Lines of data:
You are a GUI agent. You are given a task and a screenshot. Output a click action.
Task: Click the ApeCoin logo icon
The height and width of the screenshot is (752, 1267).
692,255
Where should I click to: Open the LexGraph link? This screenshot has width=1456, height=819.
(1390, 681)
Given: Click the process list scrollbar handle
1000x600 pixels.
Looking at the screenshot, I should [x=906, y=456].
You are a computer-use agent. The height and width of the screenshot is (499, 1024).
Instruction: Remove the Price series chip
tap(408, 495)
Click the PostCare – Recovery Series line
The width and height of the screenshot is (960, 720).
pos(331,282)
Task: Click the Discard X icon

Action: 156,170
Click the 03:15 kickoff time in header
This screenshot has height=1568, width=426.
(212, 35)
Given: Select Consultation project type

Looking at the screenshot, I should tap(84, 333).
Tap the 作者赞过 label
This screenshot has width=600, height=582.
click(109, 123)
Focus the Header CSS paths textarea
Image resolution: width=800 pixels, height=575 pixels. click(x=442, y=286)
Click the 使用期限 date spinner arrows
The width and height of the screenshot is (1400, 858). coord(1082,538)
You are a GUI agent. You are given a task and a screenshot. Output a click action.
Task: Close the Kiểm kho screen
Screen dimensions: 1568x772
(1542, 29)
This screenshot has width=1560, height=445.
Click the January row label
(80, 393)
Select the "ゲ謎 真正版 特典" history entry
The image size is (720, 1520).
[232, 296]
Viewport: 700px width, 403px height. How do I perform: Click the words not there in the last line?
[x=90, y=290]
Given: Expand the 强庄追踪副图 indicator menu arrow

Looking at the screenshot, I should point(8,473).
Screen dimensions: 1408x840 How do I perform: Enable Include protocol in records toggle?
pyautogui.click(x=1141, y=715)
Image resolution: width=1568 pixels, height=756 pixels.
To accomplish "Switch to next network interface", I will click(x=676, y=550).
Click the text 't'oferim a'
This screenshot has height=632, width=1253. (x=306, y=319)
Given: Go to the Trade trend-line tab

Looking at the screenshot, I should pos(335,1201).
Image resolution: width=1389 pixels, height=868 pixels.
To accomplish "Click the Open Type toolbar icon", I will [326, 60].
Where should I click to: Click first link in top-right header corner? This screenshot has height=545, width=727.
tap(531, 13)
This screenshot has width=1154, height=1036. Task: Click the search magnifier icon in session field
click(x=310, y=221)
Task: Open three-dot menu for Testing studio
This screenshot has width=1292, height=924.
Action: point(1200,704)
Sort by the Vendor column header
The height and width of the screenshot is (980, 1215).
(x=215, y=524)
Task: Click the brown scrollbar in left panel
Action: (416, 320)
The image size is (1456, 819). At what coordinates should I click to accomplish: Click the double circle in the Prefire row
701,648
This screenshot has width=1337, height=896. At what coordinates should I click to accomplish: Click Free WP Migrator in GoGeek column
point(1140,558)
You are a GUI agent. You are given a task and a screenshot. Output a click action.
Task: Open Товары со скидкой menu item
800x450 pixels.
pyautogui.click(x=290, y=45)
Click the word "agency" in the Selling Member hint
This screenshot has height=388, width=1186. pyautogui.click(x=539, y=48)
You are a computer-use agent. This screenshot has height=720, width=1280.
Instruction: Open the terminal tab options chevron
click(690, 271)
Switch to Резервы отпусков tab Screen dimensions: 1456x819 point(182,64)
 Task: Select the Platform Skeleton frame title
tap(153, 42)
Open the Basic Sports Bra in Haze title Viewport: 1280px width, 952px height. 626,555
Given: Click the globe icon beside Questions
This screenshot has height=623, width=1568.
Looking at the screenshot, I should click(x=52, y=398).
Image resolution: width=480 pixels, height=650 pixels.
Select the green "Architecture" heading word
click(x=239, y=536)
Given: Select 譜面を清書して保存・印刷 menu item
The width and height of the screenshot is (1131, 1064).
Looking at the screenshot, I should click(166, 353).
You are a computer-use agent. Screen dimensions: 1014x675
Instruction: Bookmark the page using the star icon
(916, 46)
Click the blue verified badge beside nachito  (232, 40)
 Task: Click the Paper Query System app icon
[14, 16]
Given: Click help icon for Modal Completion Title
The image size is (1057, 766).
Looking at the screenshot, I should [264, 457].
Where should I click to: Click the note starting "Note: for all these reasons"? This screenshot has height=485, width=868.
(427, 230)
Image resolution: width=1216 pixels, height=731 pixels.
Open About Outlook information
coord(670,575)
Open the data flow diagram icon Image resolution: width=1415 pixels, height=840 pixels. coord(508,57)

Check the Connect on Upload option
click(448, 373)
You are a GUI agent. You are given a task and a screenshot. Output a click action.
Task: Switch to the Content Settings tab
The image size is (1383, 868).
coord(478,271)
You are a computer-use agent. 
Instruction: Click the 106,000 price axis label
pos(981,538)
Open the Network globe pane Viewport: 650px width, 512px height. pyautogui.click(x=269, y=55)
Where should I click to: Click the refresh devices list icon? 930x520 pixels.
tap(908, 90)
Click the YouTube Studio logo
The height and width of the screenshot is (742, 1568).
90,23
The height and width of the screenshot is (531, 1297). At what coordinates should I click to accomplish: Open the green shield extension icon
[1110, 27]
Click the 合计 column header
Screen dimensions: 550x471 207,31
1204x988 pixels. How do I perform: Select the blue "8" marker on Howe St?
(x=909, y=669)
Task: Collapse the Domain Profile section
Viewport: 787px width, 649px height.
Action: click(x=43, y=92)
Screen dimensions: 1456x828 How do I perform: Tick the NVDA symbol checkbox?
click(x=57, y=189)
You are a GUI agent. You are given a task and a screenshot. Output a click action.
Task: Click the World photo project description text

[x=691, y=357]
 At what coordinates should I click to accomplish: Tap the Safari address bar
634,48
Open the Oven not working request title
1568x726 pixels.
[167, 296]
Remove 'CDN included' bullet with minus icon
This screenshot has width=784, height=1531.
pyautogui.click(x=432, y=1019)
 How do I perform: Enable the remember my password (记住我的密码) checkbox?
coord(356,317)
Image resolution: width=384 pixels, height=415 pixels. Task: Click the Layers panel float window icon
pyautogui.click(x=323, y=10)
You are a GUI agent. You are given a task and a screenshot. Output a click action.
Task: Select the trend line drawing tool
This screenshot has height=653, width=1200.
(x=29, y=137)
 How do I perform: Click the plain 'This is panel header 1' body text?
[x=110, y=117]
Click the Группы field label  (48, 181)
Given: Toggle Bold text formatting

Objective: Rewrite the lines above, replacing each occurrence of "GUI agent" with "interface agent" and keeping everything else the same.

The completed task:
You are a interface agent. You are given a task and a screenshot. Output a click action.
Task: Click the ApeCoin logo icon
The height and width of the screenshot is (752, 1267).
692,255
Where should I click to: Open the LexGraph link? This screenshot has width=1456, height=819.
(1390, 681)
Given: Click the process list scrollbar handle
1000x600 pixels.
Looking at the screenshot, I should [x=906, y=456].
You are a computer-use agent. The height and width of the screenshot is (499, 1024).
Instruction: Remove the Price series chip
tap(408, 495)
Click the PostCare – Recovery Series line
The width and height of the screenshot is (960, 720).
pos(331,282)
Task: Click the Discard X icon

Action: 156,170
Click the 03:15 kickoff time in header
This screenshot has height=1568, width=426.
(212, 35)
Given: Select Consultation project type

Looking at the screenshot, I should tap(84, 333).
Tap the 作者赞过 label
This screenshot has width=600, height=582.
click(109, 123)
Focus the Header CSS paths textarea
Image resolution: width=800 pixels, height=575 pixels. click(x=442, y=286)
Click the 使用期限 date spinner arrows
The width and height of the screenshot is (1400, 858). coord(1082,538)
You are a interface agent. You are given a task and a screenshot. Output a click action.
Task: Close the Kiểm kho screen
Screen dimensions: 1568x772
(1542, 29)
This screenshot has width=1560, height=445.
Click the January row label
(80, 393)
Select the "ゲ謎 真正版 特典" history entry
The image size is (720, 1520).
[232, 296]
Viewport: 700px width, 403px height. How do I perform: Click the words not there in the last line?
[x=90, y=290]
Given: Expand the 强庄追踪副图 indicator menu arrow

Looking at the screenshot, I should point(8,473).
Screen dimensions: 1408x840 How do I perform: Enable Include protocol in records toggle?
pyautogui.click(x=1141, y=715)
Image resolution: width=1568 pixels, height=756 pixels.
To accomplish "Switch to next network interface", I will click(x=676, y=550).
Click the text 't'oferim a'
This screenshot has height=632, width=1253. (x=306, y=319)
Given: Go to the Trade trend-line tab

Looking at the screenshot, I should pos(335,1201).
Image resolution: width=1389 pixels, height=868 pixels.
To accomplish "Click the Open Type toolbar icon", I will [326, 60].
Where should I click to: Click first link in top-right header corner? This screenshot has height=545, width=727.
tap(531, 13)
This screenshot has width=1154, height=1036. Task: Click the search magnifier icon in session field
click(x=310, y=221)
Task: Open three-dot menu for Testing studio
This screenshot has width=1292, height=924.
Action: point(1200,704)
Sort by the Vendor column header
The height and width of the screenshot is (980, 1215).
(x=215, y=524)
Task: Click the brown scrollbar in left panel
Action: (416, 320)
The image size is (1456, 819). At what coordinates should I click to accomplish: Click the double circle in the Prefire row
701,648
This screenshot has width=1337, height=896. At what coordinates should I click to accomplish: Click Free WP Migrator in GoGeek column
point(1140,558)
You are a interface agent. You are given a task and a screenshot. Output a click action.
Task: Open Товары со скидкой menu item
800x450 pixels.
pyautogui.click(x=290, y=45)
Click the word "agency" in the Selling Member hint
This screenshot has height=388, width=1186. pyautogui.click(x=539, y=48)
You are a computer-use agent. This screenshot has height=720, width=1280.
Instruction: Open the terminal tab options chevron
click(690, 271)
Switch to Резервы отпусков tab Screen dimensions: 1456x819 point(182,64)
 Task: Select the Platform Skeleton frame title
tap(153, 42)
Open the Basic Sports Bra in Haze title Viewport: 1280px width, 952px height. 626,555
Given: Click the globe icon beside Questions
This screenshot has height=623, width=1568.
Looking at the screenshot, I should click(x=52, y=398).
Image resolution: width=480 pixels, height=650 pixels.
Select the green "Architecture" heading word
click(x=239, y=536)
Given: Select 譜面を清書して保存・印刷 menu item
The width and height of the screenshot is (1131, 1064).
Looking at the screenshot, I should click(166, 353).
You are a computer-use agent. Screen dimensions: 1014x675
Instruction: Bookmark the page using the star icon
(916, 46)
Click the blue verified badge beside nachito  (232, 40)
 Task: Click the Paper Query System app icon
[14, 16]
Given: Click help icon for Modal Completion Title
The image size is (1057, 766).
Looking at the screenshot, I should [264, 457].
Where should I click to: Click the note starting "Note: for all these reasons"? This screenshot has height=485, width=868.
(427, 230)
Image resolution: width=1216 pixels, height=731 pixels.
Open About Outlook information
coord(670,575)
Open the data flow diagram icon Image resolution: width=1415 pixels, height=840 pixels. coord(508,57)

Check the Connect on Upload option
click(448, 373)
You are a interface agent. You are given a task and a screenshot. Output a click action.
Task: Switch to the Content Settings tab
The image size is (1383, 868).
coord(478,271)
You are a computer-use agent. 
Instruction: Click the 106,000 price axis label
pos(981,538)
Open the Network globe pane Viewport: 650px width, 512px height. pyautogui.click(x=269, y=55)
Where should I click to: Click the refresh devices list icon? 930x520 pixels.
tap(908, 90)
Click the YouTube Studio logo
The height and width of the screenshot is (742, 1568).
90,23
The height and width of the screenshot is (531, 1297). At what coordinates should I click to accomplish: Open the green shield extension icon
[1110, 27]
Click the 合计 column header
Screen dimensions: 550x471 207,31
1204x988 pixels. How do I perform: Select the blue "8" marker on Howe St?
(x=909, y=669)
Task: Collapse the Domain Profile section
Viewport: 787px width, 649px height.
Action: click(x=43, y=92)
Screen dimensions: 1456x828 How do I perform: Tick the NVDA symbol checkbox?
click(x=57, y=189)
You are a interface agent. You are given a task and a screenshot. Output a click action.
Task: Click the World photo project description text

[x=691, y=357]
 At what coordinates should I click to accomplish: Tap the Safari address bar
634,48
Open the Oven not working request title
1568x726 pixels.
[167, 296]
Remove 'CDN included' bullet with minus icon
This screenshot has width=784, height=1531.
pyautogui.click(x=432, y=1019)
 How do I perform: Enable the remember my password (记住我的密码) checkbox?
coord(356,317)
Image resolution: width=384 pixels, height=415 pixels. Task: Click the Layers panel float window icon
pyautogui.click(x=323, y=10)
You are a interface agent. You are given a task and a screenshot. Output a click action.
Task: Select the trend line drawing tool
This screenshot has height=653, width=1200.
(x=29, y=137)
 How do I perform: Click the plain 'This is panel header 1' body text?
[x=110, y=117]
Click the Группы field label  (48, 181)
Given: Toggle Bold text formatting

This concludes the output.